José Murilo de Carvalho

É fácil nos depararmos com os símbolos norte americanos pelas ruas da cidade. A moda ostenta "buttons" vermelhos e azuis, "t-shirts" com a bandeira dos Estados Unidos e outros apetrechos importados pelos que querem estar "in", ou melhor, no padrão. Mais do que um raciocínio linear pode nos mostrar, essa ânsia e ostentamento dos elementos nacionais demonstram não só a fragilidade dos ícones brasileiros como a possibilidade real de se construir um ideário popular.

Cabe-nos aqui perguntar: Qual o grande herói nacional? Será que passamos por uma Revolução Burguesa? Qual o grande símbolo nacional? A maioria das respostas nos remontam a símbolos criados por uma elite ou pela "pequena e estreita" via da reconstrução popular. Basta olharmos para a nossa história com um pouco mais de atenção para vermos um Brasil surgido de idéias estrangeiras, algo como uma campanha publicitária colonial.

Em um país onde o Estado (a Coroa portuguesa) veio antes da sociedade (a idéia de povo ligado por uma mesma origem) era preciso se forjar um passado e dar vida a uma idéia de futuro comum. O período imperial foi realmente soberano nessa "fabricação" dos elementos nacionais. O Brasil transformou-se no peculiar "Império Tropical". Tínhamos uma pompa importada de Portugal e, por vezes, inventada que colocava o imperador na distância certa para ser admirado, mas próximo o suficiente para vermos nele alguma identificação.

De repente, nosso jovem Dom Pedro II tinha barbas que demonstravam uma serenidade necessária a uma imagem oposta ao impetuoso D. Pedro I. Éramos cercados por um nobiliário tupiniquim, ganhavam vida o "Barão de Tararé", o "Visconde de Rio Branco" e outros com títulos ligados a nomes naturais e indígenas. Também eram comuns luxuosos mantos com folhas de tabaco e café (típicos produtos brasileiros). O índio logo ganha as feições de um cavaleiro medieval e é personificado como o grande símbolo da pureza nacional: o personagem Peri, de José de Alencar, nada mais é do que um garoto-propaganda da imagem que se quer vender do Brasil.

Mas não pensem que tudo isto foi colocado impositivamente de cima para baixo. A grande demonstração de inteligência nessa campanha publicitária foi achar pontos de identificação entre as idéias que se queria propagar e os elementos próprios das camadas populares. Talvez o maior exemplo dessa linha de ação seja o sincretismo religioso, aqui a Igreja Católica dividiu seus rituais com as práticas africanas, isto, antes de dividir, agregou forças em uma manifestação religiosa multifacetada.

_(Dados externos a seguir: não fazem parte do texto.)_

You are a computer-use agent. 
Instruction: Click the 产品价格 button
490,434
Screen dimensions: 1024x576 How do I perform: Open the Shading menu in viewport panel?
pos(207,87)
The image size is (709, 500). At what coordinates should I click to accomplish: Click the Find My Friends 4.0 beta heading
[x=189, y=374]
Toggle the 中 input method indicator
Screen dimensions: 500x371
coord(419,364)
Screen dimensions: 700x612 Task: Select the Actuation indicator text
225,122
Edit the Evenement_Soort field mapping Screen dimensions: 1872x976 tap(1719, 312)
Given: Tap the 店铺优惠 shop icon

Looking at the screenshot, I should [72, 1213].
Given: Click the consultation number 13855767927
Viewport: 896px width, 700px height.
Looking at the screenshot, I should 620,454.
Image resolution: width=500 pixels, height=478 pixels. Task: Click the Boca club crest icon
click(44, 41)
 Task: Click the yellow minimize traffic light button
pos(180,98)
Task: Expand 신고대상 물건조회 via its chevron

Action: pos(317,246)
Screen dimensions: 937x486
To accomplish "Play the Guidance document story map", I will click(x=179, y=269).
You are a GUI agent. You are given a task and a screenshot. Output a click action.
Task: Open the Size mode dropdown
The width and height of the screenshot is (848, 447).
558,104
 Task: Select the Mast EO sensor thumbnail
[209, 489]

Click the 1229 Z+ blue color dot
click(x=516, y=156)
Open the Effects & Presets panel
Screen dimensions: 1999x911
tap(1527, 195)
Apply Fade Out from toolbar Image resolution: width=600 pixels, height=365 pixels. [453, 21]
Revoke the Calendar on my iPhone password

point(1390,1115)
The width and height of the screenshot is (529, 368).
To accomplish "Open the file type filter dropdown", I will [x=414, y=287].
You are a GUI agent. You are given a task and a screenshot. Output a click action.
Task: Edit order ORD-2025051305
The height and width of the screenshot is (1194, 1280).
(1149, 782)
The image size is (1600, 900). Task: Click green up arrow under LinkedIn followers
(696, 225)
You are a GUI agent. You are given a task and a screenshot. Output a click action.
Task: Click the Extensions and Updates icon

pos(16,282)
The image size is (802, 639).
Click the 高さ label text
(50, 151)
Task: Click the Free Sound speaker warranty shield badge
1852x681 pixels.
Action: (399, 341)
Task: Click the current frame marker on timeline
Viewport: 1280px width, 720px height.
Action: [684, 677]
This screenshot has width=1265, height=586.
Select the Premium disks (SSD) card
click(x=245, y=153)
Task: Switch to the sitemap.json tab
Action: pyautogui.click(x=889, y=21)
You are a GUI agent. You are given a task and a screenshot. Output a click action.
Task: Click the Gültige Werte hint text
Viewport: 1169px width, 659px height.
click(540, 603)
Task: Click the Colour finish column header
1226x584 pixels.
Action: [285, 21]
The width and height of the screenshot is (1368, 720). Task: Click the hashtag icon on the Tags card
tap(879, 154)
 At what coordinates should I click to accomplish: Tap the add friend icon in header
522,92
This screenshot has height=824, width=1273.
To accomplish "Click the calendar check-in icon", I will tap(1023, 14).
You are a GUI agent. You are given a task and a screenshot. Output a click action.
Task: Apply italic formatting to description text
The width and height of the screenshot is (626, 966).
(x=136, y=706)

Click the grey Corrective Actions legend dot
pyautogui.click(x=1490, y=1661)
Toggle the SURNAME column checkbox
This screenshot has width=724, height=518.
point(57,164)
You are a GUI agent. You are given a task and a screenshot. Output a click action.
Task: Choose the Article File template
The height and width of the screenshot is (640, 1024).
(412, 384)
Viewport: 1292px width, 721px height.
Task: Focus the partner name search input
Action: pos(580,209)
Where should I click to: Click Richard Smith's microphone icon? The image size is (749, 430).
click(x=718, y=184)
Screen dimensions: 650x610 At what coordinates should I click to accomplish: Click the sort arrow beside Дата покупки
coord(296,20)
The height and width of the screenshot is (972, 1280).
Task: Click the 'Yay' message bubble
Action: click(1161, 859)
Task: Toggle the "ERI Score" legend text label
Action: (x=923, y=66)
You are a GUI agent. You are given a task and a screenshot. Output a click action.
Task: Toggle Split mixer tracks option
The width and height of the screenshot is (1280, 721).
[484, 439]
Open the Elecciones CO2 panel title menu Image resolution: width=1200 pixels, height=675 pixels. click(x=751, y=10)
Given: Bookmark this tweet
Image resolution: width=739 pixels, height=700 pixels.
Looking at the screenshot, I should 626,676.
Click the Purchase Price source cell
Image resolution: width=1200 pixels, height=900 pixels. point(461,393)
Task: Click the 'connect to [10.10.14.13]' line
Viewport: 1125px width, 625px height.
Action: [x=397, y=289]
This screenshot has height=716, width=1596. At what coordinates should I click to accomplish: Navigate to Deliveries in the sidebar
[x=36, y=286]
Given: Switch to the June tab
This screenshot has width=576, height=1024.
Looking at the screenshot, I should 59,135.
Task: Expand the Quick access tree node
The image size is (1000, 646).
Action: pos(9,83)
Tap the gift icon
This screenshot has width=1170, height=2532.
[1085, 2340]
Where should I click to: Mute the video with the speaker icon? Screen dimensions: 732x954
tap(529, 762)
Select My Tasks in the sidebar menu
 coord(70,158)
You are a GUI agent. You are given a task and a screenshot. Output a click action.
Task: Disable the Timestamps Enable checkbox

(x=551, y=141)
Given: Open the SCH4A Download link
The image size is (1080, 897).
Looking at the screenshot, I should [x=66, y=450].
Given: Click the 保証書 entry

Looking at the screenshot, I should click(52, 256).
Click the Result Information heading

Toda essa "salada-mista" de ícones brasileiros durante o Império mostrou sua eficiência. Até hoje os símbolos desse período prevalecem sobre os da República: o hino nacional foi composto por encomenda de Dom Pedro I; na bandeira permanecem as cores e as formas do período imperial, apenas trocamos as armas pela frase positivista "Ordem e Progresso", o herói da república teve que ser Tiradentes porque o Marechal Deodoro da Fonseca era fisicamente muito parecido com Dom Pedro II; ou para usar um argumento popular alguém aqui já viu o "Presidente da Peixada"? Não! No Brasil, ainda hoje permanece o elã imperial que vai dos restaurantes com o nome "O Rei da Peixada" até figuras públicas que se tornaram o "Rei do Futebol", a "Rainha dos baixinhos" e etc.

Se a eficiência da campanha imperial é o ponto positivo dessa questão, vale ressaltar os negativos: não passamos por nenhuma revolução que nos desse a conquista de nossos direitos (a maioria foram adquiridos por concessão), nosso grande herói da Inconfidência Mineira foi fabricado e os nossos grandes símbolos nacionais demonstram uma adaptação de ícones estrangeiros e elitistas ao cotidiano popular. Ainda bem que cultura é um terreno movediço e hoje o futebol inglês de Charles Müller é um sonho mestiço consumido nas TVs a cabo, os restos de comida do Engenho viraram a "feijoada chic" dos restaurantes aos domingos e o samba e a mulata ainda são o grande estereótipo nacional a despeito do garoto-propaganda indígena. Ou seja, nem mesmo toda competência na fabricação e difusão de imagens não conseguiu vencer os filtros de uma formação multicultural. É pena, que nem o futebol, a feijoada ou o samba nos façam usar botões ou camisetas com a bandeira brasileira.